### Aim of the exercise
For the listing underneath, give the count of lines containing the string "computer" and nothing further.

### Provided records

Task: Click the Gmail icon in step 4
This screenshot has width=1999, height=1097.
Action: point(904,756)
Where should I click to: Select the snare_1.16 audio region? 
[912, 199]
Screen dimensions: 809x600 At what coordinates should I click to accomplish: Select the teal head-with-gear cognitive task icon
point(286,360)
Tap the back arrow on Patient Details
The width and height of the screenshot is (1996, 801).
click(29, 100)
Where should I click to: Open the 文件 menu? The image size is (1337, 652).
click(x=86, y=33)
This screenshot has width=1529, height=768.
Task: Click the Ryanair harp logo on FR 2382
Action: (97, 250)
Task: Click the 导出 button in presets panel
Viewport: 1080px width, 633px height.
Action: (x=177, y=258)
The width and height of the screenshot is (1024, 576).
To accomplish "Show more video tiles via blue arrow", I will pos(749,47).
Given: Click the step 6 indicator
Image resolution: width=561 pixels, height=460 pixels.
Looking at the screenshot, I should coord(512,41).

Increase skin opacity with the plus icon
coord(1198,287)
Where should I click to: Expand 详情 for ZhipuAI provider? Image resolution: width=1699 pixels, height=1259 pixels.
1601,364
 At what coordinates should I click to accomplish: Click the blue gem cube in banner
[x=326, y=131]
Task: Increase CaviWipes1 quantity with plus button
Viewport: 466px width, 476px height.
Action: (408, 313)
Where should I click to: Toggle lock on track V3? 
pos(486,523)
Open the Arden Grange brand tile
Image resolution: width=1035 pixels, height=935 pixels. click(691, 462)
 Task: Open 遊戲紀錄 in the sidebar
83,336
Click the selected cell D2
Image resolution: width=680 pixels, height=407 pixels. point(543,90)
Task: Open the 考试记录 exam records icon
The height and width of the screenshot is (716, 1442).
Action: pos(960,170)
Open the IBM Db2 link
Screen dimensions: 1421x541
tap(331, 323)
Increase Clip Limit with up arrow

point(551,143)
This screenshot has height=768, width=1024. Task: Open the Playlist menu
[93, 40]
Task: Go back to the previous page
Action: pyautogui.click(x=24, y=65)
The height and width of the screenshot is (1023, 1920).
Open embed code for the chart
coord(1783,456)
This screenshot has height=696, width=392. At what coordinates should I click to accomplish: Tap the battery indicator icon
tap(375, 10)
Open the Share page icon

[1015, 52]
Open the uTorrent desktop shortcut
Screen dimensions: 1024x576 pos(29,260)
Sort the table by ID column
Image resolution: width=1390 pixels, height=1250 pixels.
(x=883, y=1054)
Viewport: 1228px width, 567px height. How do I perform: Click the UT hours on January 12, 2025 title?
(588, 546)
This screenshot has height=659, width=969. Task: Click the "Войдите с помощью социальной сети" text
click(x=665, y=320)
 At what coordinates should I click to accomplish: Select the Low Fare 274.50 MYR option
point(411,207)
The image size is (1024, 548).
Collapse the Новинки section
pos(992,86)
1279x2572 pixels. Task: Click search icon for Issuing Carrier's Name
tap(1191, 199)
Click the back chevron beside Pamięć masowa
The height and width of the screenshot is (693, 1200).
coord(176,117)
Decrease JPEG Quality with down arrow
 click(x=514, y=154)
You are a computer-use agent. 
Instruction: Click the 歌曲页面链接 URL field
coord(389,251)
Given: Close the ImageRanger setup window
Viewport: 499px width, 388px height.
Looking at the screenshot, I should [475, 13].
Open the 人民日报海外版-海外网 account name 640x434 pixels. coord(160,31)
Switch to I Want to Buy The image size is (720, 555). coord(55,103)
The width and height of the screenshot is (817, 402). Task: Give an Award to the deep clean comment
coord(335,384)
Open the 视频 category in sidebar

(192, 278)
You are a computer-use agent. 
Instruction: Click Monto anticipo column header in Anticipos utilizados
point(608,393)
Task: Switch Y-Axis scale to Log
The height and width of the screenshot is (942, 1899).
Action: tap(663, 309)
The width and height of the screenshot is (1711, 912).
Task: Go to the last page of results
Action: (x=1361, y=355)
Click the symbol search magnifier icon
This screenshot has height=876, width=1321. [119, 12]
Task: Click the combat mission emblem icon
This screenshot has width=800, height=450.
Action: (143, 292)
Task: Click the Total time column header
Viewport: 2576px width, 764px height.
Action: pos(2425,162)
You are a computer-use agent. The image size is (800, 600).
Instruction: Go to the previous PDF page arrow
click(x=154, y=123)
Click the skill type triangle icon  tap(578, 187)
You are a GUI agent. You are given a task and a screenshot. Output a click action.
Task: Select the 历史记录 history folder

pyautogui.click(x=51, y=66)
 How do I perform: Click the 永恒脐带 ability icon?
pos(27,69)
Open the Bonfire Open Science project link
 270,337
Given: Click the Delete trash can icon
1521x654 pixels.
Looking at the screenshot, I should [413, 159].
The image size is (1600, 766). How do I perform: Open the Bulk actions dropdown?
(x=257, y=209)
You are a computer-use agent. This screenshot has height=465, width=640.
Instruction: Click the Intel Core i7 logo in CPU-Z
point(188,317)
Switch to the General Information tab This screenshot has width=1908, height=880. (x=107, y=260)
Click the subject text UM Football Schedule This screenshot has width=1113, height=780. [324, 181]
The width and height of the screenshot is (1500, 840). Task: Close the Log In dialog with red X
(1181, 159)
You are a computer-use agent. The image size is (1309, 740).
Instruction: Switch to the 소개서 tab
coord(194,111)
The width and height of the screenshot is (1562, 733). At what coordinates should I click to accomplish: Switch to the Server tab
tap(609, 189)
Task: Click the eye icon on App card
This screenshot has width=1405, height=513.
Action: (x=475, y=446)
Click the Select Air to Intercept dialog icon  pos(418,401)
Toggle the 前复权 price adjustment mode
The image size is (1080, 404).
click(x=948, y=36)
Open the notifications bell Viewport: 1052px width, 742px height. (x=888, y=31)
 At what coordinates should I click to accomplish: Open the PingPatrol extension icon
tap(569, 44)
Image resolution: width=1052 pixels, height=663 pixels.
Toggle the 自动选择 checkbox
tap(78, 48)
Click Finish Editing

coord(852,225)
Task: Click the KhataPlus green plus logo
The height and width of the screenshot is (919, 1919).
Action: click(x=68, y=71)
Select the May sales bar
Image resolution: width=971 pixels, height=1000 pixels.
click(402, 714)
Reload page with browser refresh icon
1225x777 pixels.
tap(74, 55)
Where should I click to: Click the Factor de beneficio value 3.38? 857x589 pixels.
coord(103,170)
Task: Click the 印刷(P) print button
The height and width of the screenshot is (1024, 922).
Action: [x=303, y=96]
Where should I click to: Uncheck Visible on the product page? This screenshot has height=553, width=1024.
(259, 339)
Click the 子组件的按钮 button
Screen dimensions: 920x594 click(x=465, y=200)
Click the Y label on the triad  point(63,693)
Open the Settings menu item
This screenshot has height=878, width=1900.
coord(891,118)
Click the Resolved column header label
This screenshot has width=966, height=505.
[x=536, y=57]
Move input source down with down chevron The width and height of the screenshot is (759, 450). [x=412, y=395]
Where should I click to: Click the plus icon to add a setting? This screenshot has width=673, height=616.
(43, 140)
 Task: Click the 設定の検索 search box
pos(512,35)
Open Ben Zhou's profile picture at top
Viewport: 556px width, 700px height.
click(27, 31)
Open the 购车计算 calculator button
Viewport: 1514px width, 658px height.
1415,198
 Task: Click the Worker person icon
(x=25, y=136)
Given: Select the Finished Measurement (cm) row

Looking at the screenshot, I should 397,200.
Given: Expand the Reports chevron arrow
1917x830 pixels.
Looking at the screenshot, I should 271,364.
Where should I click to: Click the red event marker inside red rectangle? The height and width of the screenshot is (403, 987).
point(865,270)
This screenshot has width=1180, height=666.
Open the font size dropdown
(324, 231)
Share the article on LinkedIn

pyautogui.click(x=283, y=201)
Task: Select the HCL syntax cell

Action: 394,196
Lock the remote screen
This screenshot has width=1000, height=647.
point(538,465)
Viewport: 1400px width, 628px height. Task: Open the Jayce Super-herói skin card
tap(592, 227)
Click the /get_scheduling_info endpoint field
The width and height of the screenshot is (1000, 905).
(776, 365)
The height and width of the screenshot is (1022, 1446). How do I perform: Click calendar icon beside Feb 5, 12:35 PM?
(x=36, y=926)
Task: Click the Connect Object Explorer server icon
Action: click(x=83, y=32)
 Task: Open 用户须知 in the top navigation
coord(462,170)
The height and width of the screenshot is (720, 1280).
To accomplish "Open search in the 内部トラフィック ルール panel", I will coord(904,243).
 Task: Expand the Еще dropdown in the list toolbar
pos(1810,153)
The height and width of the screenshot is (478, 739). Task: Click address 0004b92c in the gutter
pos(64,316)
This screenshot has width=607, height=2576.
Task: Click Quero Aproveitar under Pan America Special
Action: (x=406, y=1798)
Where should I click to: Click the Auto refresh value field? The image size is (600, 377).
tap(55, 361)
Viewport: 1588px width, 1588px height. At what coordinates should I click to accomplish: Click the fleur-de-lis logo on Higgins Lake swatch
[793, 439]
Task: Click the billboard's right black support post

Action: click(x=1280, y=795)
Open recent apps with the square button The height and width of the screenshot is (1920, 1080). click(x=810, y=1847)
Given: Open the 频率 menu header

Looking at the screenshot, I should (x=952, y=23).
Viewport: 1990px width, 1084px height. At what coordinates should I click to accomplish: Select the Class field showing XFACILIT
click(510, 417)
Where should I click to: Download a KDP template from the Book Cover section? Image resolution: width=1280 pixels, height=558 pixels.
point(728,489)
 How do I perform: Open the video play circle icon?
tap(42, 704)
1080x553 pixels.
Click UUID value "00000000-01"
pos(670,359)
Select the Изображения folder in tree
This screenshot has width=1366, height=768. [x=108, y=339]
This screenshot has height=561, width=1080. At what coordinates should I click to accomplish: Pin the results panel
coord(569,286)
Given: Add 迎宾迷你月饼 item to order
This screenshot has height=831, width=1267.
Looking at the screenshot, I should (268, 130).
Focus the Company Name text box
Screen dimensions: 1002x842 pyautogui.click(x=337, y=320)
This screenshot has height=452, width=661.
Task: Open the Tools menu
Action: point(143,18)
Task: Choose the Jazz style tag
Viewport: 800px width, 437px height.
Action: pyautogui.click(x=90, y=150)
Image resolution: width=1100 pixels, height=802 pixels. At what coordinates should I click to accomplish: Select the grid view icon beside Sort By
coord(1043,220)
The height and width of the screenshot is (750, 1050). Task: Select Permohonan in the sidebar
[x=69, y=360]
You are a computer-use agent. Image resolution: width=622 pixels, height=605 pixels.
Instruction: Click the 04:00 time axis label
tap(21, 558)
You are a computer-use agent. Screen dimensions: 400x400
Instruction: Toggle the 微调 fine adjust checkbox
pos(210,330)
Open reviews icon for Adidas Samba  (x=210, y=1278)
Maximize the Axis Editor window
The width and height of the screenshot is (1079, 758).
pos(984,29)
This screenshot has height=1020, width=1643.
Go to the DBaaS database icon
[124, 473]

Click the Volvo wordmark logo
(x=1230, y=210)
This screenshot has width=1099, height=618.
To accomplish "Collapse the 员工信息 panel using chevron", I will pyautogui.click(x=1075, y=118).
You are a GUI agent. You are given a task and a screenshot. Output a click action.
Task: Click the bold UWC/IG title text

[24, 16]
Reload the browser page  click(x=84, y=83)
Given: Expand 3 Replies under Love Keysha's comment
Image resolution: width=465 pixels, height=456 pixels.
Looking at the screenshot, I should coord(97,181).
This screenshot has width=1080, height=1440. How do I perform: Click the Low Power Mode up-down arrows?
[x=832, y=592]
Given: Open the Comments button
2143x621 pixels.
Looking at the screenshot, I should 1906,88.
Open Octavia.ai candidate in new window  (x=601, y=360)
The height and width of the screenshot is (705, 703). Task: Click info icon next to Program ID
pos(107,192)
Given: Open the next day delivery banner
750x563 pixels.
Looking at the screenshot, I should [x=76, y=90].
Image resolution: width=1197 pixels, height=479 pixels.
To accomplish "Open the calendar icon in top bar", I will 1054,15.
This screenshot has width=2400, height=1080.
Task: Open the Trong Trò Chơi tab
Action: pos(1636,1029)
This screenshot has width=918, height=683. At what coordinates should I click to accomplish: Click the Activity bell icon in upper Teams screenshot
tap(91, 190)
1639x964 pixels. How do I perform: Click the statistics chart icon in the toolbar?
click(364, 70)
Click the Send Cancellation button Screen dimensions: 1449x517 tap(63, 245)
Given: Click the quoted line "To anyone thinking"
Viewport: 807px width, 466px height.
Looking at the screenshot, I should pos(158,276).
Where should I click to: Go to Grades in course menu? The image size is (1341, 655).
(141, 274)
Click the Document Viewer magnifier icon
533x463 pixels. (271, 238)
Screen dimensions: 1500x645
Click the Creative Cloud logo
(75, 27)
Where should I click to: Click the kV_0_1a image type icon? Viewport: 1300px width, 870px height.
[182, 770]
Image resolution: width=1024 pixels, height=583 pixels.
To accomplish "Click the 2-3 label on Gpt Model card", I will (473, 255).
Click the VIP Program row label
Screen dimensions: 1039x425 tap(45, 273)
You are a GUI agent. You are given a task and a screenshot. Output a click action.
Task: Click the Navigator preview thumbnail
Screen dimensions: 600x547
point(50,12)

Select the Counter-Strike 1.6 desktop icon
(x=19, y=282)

### Solution for this exercise
7